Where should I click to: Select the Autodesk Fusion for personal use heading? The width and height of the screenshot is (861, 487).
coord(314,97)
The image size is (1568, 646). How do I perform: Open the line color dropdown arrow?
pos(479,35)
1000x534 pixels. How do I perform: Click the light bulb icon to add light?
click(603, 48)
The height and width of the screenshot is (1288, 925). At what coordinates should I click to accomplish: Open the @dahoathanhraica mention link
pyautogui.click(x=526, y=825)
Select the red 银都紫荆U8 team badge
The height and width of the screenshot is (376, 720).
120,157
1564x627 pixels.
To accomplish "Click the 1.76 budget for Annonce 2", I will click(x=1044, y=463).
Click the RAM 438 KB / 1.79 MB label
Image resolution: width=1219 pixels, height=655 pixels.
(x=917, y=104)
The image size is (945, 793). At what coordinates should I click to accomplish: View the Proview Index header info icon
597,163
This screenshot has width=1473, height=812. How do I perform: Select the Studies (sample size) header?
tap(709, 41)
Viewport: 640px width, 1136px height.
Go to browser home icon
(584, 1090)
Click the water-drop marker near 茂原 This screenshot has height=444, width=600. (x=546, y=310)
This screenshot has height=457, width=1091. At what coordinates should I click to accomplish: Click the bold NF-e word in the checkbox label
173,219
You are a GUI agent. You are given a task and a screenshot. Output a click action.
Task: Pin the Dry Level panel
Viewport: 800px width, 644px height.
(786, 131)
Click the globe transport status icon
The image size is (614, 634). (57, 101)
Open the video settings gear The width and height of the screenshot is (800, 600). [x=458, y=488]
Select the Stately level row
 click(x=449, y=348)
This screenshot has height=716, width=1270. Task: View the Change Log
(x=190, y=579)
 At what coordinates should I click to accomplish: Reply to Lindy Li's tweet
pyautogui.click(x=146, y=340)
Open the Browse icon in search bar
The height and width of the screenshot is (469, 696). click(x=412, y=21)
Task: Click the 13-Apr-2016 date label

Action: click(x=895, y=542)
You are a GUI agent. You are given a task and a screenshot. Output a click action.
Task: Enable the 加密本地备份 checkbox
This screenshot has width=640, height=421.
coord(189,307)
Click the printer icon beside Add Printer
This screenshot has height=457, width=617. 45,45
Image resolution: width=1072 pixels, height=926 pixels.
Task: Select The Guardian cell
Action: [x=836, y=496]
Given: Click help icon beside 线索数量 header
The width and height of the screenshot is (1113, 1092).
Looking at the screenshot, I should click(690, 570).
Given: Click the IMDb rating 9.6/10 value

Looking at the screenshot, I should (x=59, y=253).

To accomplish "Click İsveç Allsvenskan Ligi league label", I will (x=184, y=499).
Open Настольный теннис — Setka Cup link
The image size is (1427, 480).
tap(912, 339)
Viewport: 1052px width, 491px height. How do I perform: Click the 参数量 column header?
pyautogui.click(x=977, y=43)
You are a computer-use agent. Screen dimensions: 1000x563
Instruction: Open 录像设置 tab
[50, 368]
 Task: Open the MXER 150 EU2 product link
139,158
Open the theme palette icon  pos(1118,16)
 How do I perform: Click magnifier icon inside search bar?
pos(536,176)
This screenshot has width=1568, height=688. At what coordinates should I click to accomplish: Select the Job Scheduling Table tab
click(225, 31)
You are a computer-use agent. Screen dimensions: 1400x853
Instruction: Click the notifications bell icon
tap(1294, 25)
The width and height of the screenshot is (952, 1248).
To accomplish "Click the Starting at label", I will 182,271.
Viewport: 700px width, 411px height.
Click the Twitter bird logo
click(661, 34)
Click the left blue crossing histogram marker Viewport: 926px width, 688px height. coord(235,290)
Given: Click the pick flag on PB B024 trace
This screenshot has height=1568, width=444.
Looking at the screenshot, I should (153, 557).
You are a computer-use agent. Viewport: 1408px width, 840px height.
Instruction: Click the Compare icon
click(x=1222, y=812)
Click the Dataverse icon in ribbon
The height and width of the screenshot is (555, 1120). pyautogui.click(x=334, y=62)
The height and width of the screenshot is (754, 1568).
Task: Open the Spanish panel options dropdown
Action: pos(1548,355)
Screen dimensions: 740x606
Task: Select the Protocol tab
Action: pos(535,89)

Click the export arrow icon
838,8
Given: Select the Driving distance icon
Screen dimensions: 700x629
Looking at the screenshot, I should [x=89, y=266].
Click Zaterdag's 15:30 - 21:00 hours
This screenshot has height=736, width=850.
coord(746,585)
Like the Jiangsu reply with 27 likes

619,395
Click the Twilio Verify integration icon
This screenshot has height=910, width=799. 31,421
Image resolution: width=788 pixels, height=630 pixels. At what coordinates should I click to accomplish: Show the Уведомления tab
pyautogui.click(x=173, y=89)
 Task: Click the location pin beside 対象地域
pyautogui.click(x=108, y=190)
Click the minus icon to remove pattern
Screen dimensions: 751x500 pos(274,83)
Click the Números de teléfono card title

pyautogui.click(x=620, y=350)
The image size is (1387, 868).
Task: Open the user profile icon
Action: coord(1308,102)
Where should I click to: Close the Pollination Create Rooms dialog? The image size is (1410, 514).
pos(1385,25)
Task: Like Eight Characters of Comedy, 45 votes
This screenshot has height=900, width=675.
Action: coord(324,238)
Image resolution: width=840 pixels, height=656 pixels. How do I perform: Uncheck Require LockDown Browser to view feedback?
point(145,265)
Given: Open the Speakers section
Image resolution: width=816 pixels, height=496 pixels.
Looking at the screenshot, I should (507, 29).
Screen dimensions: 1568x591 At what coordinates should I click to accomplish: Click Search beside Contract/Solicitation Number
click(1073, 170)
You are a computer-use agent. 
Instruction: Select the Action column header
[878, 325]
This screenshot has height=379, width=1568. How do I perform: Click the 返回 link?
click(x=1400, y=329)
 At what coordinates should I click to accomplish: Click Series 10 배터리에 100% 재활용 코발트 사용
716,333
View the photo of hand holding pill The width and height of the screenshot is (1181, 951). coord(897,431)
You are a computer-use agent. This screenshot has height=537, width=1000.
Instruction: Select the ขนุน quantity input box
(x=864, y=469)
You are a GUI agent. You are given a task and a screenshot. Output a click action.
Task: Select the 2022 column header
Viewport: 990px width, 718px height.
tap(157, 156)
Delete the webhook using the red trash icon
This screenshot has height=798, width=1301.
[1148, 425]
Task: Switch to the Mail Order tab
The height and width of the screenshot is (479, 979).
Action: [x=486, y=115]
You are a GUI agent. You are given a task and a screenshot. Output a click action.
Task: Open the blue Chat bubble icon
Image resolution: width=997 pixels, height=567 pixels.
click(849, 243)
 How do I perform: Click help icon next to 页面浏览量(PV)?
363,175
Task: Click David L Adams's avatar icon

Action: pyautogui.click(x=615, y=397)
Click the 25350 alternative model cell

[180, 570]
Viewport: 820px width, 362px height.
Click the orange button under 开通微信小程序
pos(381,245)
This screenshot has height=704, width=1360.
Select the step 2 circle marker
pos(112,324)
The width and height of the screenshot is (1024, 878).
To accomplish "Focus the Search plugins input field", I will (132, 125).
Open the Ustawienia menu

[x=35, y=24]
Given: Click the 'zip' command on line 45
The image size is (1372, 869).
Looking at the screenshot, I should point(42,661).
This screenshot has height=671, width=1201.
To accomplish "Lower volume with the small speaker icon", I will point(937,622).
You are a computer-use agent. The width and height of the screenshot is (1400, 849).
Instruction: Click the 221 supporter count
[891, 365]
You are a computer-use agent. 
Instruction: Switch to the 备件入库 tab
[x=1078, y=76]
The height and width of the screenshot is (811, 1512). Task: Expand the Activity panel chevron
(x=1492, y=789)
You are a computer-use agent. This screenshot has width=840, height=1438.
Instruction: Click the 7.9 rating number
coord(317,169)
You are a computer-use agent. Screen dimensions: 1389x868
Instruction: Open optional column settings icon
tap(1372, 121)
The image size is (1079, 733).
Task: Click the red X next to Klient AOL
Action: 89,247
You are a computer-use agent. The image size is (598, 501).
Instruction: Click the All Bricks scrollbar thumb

**HOW TO COMPLETE THIS TASK**
For the material above, reproduce exactly the lines from the line with "The height and width of the screenshot is (1288, 925)." to the line with "Task: Enable the 加密本地备份 checkbox", inclusive, and exclude all others.

**REPLY TO THE TASK**
The height and width of the screenshot is (1288, 925). At what coordinates should I click to accomplish: Open the @dahoathanhraica mention link
pyautogui.click(x=526, y=825)
Select the red 银都紫荆U8 team badge
The height and width of the screenshot is (376, 720).
120,157
1564x627 pixels.
To accomplish "Click the 1.76 budget for Annonce 2", I will click(x=1044, y=463).
Click the RAM 438 KB / 1.79 MB label
Image resolution: width=1219 pixels, height=655 pixels.
(x=917, y=104)
The image size is (945, 793). At what coordinates should I click to accomplish: View the Proview Index header info icon
597,163
This screenshot has width=1473, height=812. How do I perform: Select the Studies (sample size) header?
tap(709, 41)
Viewport: 640px width, 1136px height.
Go to browser home icon
(584, 1090)
Click the water-drop marker near 茂原 This screenshot has height=444, width=600. (x=546, y=310)
This screenshot has height=457, width=1091. At what coordinates should I click to accomplish: Click the bold NF-e word in the checkbox label
173,219
You are a GUI agent. You are given a task and a screenshot. Output a click action.
Task: Pin the Dry Level panel
Viewport: 800px width, 644px height.
(786, 131)
Click the globe transport status icon
The image size is (614, 634). (57, 101)
Open the video settings gear The width and height of the screenshot is (800, 600). [x=458, y=488]
Select the Stately level row
 click(x=449, y=348)
This screenshot has height=716, width=1270. Task: View the Change Log
(x=190, y=579)
 At what coordinates should I click to accomplish: Reply to Lindy Li's tweet
pyautogui.click(x=146, y=340)
Open the Browse icon in search bar
The height and width of the screenshot is (469, 696). click(x=412, y=21)
Task: Click the 13-Apr-2016 date label

Action: click(x=895, y=542)
You are a GUI agent. You are given a task and a screenshot. Output a click action.
Task: Enable the 加密本地备份 checkbox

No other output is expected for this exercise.